In the end the AZ Almaar team that turned up at the London Stadium were not quite ‘as advertised’. In the pre-match build-up their reputation had escalated from being ‘no mugs’ to becoming an amazing fast raiding side who would weave intricate patterns around the pitch. In practice, they were rather pedestrian. If there was an element of Brighton about them, it was early Potter vintage and not the free-scoring De Zerbi incarnation.
Nevertheless, David Moyes had predictably treated the threat with the utmost caution. If AZ were a side who liked to break the press by tempting an opponent to commit, Moyes would counter that by refusing to press at all, and reverting to the favoured default low block. There’s nothing that takes him higher than an overdose of caution.
Ultimately, it took the gift of a poorly conceded goal to stir West Ham from their stupor. Several players were hoping for a foul, Tomas Soucek was slow to close down, and Alphonse Areola was embarrassed by a tame shot that he should easily have dealt with. It was to the Hammers credit that they eventually turned the match around, but the feeling at the final whistle was of an opportunity missed. The visitors looked uncomfortable in the face of any physical challenge, and even a modicum of adventure would surely have allowed West Ham to establish an unassailable first-leg advantage.
Instead, we are left with a tie that could go either way in the second leg. A game where Moyes is banking on his team’s resilience to reach the final. Now, I’m all in favour of resilience, but isn’t an attribute that would be called for against heavyweights such as Manchester City or Real Madrid – not against relative Dutch unknowns. A big spending Premier League side should be looking to overcome teams like AZ through the excellence of their football rather than resilience.
Sandwiched between the two European Conference semi-final encounters is a bothersome end-of-season affair at Brentford’s Gtech Community Stadium. Mathematically, West Ham could still end the season in the bottom three but the alignment of fortunes required for that to happen are as improbable as the United Kingdom winning the Eurovision Song Contest.
Brentford are already assured a top ten finish which is a remarkable achievement by manager Thomas Frank and his players. In certain aspects of style, there are uncanny similarities between the way Brentford and West Ham approach games. Neither is too bothered about the chore of ball possession and both favour launching it long as the cornerstone of attacking ambitions. In terms of attitude, however, the teams are streets apart. Brentford approach games without fear of any opposition, press higher up the pitch, and routinely setup with two dedicated strikers. Indeed, Ivan Toney and Bryan Mbeumo are pivotal to Brentford’s success. If and when Toney receives the threatened lengthy ban for betting rule breaches – why has this taken so long – it will be a major blow.

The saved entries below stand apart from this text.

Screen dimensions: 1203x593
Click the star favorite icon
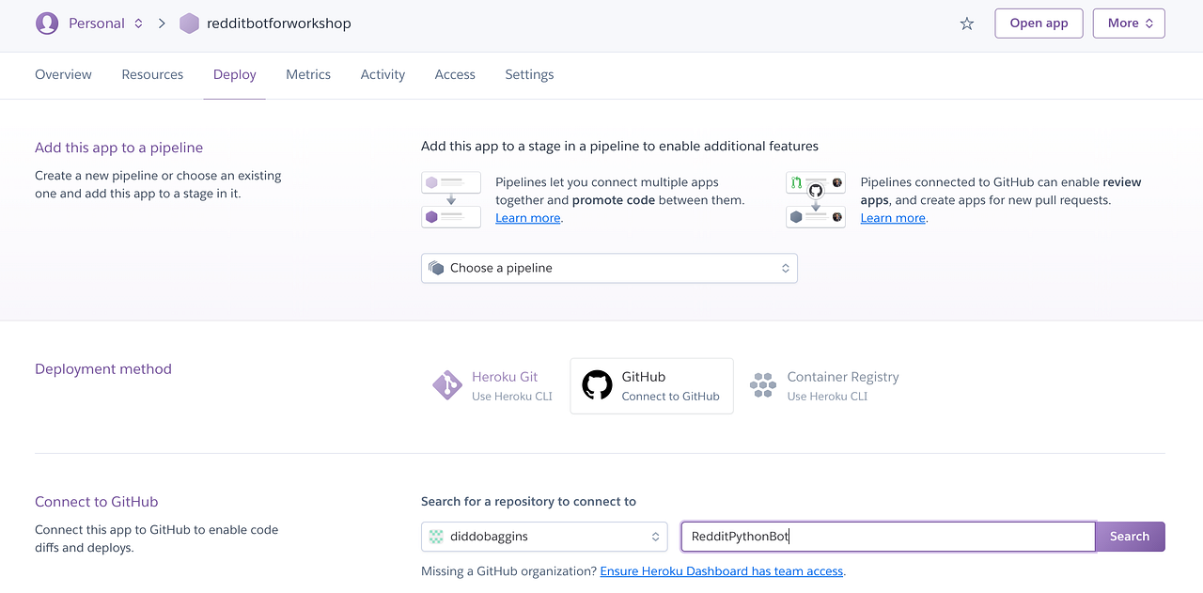967,23
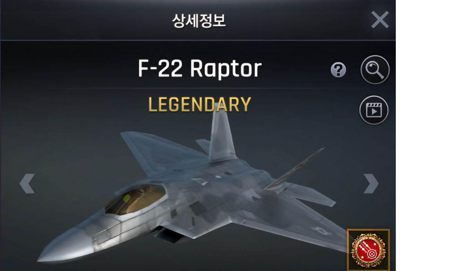Show the legendary skill emblem details

click(368, 250)
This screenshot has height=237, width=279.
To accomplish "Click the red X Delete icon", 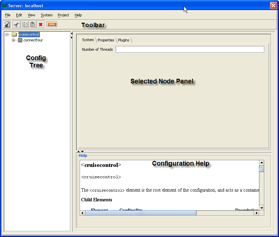I will 41,24.
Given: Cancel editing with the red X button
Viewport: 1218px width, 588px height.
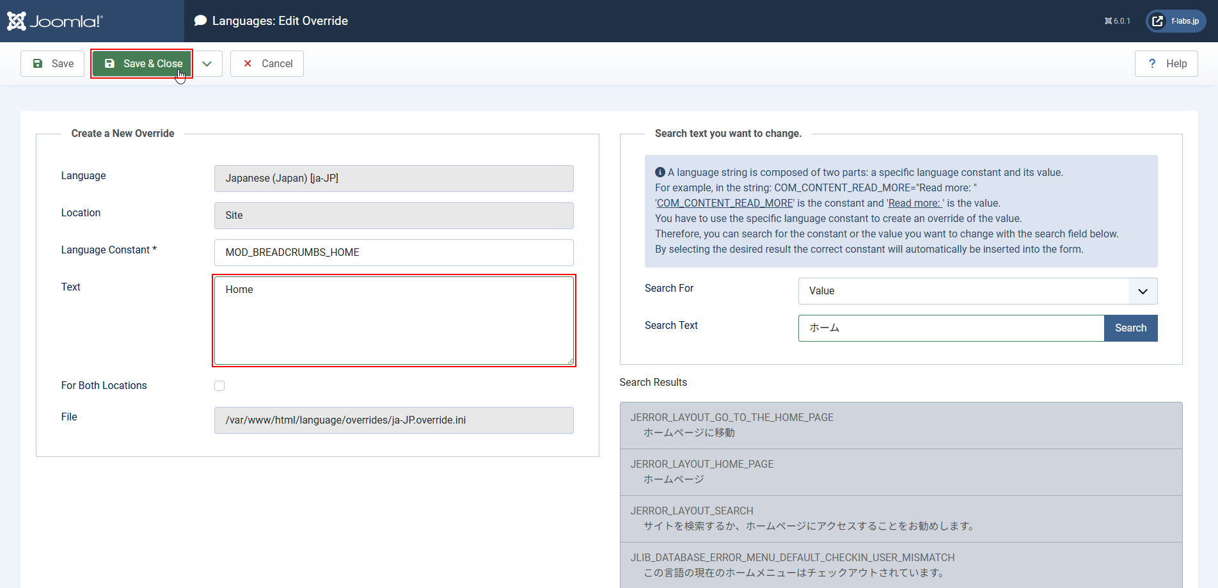Looking at the screenshot, I should click(267, 63).
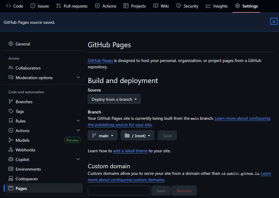Click the Webhooks icon in sidebar
The image size is (279, 198).
(11, 150)
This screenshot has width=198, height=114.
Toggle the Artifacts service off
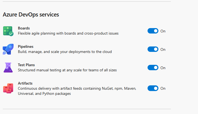point(153,88)
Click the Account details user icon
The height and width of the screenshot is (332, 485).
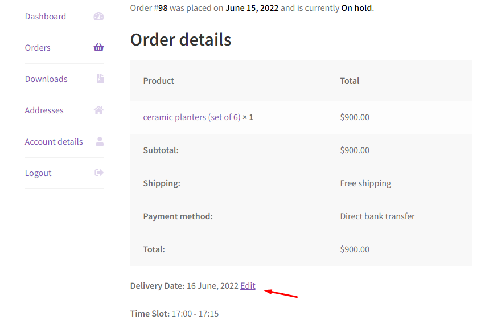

The trade-off for this reckless sense of adventure is being more open at the back. No-one has made more saves in the Premier League this season than the Brentford keeper, and only Bournemouth and Everton have faced more opposition shots. Despite this, they have conceded five goals fewer than West Ham – and scored 14 more.
There’s plenty of speculation that Moyes will rest a number of players for tomorrow’s game. It would be foolish to play Michail Antonio given that he is the only player in the squad capable of playing the Moyes striker role. He may also choose to omit Kurt Zouma, Declan Rice, and Jarrod Bowen. Very likely we will see a 5-3-2 starting eleven along the following lines: Fabianski, Johnson, Kehrer, Aguerd, Cresswell, Emerson, Downes, Soucek, Paqueta, Ings, Cornet
When West Ham made it to the final of the European Cup Winners Cup in 1976 they took just two points from the final eight league games. It feels like similar territory that we are now in. Survival may well be mathematically confirmed this weekend and after that there will be just the one prize.
The Hammers have yet to take a point off Brentford since their promotion to the Premier League. The chances on ending that run tomorrow seem remote. But maybe there’s the chance of a scrappy end-of-season draw. COYI!